Storm started tapping at her laptop. “I had this feeling I was missing something, about the shell company. It sounded…I don’t know, weird. Most of the time these companies are so generic.”

“Generic how?” I asked, because the only thing I knew about shell companies were the things I’d learned in our last conversation with Storm.

“Like… ‘Consolidated Industries’ or ‘Smithfield LLC.' The ‘John Smith’ of corporations.”

I nodded. None of those sounded like “Imperium Fratrum.”

“So shell companies are named to be forgotten,” I said. “To be invisible.”

“Exactly,” Storm said. “Does Imperium Fratrum sound invisible?”

I shook my head, because no, it didn’t.

“Storm asked me about it,” the man sitting next to her said.

“Gage suggested the dark web,” Storm said, clearly referring to the guy sitting next to her.

“The dark web?” Anything I knew about the dark web I’d learned from bad thrillers watched on the one and only streaming service I paid for.

“It’s an online marketplace,” Storm said.

“And an online meeting place,” Gage added.

Nolan looked at Gage. “Did you find anything?”

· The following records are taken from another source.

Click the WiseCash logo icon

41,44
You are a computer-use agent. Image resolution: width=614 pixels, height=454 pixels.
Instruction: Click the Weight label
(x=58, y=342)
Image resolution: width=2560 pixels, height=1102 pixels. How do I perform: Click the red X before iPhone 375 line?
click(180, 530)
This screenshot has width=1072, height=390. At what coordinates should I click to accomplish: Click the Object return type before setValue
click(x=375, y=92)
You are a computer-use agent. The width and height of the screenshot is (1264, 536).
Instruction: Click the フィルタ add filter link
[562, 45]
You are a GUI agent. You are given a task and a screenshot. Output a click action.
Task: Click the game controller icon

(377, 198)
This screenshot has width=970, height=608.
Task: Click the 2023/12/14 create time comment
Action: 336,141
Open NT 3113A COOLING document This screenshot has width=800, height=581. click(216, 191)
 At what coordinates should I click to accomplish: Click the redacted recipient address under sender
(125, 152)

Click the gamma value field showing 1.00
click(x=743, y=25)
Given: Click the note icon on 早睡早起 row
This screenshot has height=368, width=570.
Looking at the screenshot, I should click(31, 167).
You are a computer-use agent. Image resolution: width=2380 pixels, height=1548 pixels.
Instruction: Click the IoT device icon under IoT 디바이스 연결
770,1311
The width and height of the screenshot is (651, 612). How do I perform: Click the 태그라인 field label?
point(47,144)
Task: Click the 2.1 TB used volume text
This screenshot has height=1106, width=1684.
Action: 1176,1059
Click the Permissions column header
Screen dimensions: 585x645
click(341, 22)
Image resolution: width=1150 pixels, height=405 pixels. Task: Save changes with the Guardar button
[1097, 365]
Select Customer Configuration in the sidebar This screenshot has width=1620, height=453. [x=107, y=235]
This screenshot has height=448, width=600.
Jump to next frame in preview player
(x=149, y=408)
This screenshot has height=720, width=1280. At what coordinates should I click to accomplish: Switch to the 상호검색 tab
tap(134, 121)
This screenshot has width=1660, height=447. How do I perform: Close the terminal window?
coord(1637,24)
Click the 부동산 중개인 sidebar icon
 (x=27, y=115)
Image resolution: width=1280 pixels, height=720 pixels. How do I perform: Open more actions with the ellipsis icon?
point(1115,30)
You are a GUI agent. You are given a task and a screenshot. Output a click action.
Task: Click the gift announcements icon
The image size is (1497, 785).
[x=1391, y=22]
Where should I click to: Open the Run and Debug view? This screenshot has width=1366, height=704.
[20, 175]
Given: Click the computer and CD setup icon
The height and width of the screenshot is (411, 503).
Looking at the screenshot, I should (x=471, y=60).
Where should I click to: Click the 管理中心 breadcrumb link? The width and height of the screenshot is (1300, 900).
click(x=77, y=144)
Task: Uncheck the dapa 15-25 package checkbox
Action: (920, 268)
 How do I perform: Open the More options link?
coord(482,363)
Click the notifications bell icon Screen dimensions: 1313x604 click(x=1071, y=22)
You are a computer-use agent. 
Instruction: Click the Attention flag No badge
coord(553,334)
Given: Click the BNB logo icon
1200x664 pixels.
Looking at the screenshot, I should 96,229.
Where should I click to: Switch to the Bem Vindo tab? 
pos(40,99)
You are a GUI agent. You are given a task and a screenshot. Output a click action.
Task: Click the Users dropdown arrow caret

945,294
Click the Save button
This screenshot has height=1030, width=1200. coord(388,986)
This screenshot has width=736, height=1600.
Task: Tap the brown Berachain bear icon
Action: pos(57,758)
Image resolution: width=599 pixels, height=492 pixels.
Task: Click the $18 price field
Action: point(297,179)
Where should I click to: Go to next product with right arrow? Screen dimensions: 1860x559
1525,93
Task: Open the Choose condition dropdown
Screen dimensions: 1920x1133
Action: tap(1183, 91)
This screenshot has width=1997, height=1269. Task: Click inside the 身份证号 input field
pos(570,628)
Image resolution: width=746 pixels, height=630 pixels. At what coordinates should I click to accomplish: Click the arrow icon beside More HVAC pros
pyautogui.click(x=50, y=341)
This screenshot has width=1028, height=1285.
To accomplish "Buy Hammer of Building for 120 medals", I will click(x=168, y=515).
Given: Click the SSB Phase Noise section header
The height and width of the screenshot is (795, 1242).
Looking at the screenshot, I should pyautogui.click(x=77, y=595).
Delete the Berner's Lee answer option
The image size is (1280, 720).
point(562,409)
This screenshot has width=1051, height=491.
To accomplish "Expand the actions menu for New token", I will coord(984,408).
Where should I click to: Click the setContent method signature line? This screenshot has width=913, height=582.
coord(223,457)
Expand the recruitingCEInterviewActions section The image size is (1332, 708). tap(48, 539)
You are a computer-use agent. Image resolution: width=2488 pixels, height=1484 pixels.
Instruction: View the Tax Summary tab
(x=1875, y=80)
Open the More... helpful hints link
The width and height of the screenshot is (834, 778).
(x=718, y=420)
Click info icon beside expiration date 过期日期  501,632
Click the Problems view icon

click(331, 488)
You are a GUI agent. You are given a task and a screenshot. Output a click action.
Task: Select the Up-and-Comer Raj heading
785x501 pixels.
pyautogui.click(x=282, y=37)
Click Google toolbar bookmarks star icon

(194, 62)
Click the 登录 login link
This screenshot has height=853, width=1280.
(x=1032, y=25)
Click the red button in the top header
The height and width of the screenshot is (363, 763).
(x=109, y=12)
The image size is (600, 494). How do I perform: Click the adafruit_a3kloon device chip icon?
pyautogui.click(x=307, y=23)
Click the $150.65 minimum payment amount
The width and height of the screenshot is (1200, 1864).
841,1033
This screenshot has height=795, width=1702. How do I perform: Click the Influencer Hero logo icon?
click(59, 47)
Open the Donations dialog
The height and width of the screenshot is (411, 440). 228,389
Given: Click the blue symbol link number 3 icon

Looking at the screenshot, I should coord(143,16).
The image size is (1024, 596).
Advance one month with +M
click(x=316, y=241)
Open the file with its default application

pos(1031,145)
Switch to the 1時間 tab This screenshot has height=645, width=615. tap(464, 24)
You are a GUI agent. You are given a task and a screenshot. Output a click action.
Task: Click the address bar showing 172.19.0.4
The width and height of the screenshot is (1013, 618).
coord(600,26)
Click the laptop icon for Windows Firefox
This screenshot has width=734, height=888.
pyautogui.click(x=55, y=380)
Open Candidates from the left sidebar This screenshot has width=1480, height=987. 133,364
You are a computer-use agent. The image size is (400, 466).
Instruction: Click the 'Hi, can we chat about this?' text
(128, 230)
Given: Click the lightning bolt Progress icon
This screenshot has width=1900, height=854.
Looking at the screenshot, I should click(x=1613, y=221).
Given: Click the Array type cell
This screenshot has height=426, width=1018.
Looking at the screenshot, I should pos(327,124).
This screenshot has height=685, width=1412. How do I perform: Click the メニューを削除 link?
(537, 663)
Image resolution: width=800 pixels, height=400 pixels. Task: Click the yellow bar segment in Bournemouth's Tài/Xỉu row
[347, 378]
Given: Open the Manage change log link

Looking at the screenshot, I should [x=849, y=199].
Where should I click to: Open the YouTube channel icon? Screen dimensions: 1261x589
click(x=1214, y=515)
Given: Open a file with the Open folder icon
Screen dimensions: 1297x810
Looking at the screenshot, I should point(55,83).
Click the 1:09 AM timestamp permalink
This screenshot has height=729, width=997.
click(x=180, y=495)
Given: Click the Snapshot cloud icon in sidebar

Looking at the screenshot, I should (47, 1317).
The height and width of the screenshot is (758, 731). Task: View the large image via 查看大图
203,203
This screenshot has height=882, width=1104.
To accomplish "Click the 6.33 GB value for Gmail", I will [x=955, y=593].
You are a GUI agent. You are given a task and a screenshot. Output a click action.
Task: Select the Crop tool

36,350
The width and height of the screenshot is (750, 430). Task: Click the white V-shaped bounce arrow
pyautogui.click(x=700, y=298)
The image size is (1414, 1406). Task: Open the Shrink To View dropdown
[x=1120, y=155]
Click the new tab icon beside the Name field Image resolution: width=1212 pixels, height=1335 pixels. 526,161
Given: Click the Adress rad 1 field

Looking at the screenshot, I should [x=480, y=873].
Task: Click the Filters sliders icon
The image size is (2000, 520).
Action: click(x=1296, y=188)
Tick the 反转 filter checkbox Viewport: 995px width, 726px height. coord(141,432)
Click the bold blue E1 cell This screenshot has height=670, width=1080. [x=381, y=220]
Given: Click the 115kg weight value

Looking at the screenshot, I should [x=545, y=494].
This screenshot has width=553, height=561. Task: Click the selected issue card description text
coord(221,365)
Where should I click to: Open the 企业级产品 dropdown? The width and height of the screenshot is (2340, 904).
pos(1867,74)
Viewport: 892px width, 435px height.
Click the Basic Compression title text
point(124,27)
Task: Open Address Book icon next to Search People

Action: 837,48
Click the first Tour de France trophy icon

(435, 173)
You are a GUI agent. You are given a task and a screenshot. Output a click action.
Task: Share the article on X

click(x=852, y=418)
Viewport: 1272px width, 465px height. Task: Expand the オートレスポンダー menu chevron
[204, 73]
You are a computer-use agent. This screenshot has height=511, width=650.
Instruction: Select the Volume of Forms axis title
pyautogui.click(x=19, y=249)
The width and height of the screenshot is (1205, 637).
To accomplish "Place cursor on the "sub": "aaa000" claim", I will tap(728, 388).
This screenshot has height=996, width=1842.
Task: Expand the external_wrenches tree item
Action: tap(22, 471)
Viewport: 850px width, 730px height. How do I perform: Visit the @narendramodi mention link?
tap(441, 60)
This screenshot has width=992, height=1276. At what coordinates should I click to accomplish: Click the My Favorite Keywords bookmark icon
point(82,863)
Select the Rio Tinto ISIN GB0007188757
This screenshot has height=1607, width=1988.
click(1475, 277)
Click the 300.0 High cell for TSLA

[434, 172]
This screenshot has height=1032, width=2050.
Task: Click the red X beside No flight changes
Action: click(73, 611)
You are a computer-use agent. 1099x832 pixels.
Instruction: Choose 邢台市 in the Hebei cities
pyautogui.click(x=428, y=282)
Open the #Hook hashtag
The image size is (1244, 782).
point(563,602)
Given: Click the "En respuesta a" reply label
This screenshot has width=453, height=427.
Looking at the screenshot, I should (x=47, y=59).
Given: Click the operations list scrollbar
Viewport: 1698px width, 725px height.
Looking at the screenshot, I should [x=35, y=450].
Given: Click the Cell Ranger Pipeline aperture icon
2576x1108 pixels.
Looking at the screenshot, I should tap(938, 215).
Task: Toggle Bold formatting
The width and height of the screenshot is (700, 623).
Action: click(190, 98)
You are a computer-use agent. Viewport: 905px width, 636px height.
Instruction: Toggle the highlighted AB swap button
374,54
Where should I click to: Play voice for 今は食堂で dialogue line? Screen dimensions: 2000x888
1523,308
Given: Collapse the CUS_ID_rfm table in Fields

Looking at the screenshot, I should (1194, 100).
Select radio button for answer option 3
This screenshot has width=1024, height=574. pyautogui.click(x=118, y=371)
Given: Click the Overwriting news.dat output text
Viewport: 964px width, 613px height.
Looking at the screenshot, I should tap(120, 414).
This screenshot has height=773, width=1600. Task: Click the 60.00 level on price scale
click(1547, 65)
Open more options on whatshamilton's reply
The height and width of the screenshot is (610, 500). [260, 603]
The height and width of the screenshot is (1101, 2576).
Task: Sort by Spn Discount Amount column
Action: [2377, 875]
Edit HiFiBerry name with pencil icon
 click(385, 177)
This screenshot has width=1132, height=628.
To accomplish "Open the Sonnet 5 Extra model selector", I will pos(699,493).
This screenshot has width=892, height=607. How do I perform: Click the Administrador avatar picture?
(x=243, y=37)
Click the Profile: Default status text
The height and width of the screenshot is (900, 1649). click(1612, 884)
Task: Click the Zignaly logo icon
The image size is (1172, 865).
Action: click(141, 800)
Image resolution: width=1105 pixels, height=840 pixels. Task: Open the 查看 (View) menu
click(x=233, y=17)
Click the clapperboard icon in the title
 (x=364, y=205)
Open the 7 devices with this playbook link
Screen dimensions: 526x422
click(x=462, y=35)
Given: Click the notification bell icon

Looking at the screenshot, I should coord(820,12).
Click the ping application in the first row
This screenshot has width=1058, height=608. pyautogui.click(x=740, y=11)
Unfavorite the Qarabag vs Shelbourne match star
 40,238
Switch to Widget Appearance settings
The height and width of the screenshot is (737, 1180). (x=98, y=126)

“It’ll be easier to show you.” Storm moved her chair and turned her laptop around so we could see what she was doing.

She pulled up a black screen with a series of bold green titles: 5K VALID CREDIT CARD NUMBERS, PURE FENTANYL + TRANSPORT, RESISTANCE OF THE RED GUARD.

I didn’t understand the last one, but I definitely understood the first two.

And there were other things on offer too, things I wished I hadn’t seen, things I knew would haunt me when I tried to sleep that night. I felt gross, like I needed a shower, like I’d seen something perverse, which tracked I guess.

Storm scrolled down, talking as she worked. “Hang on, it’s farther down. At first I wasn’t sure it had anything to do with the job you gave me, but now… I don’t know. Let me just show you.”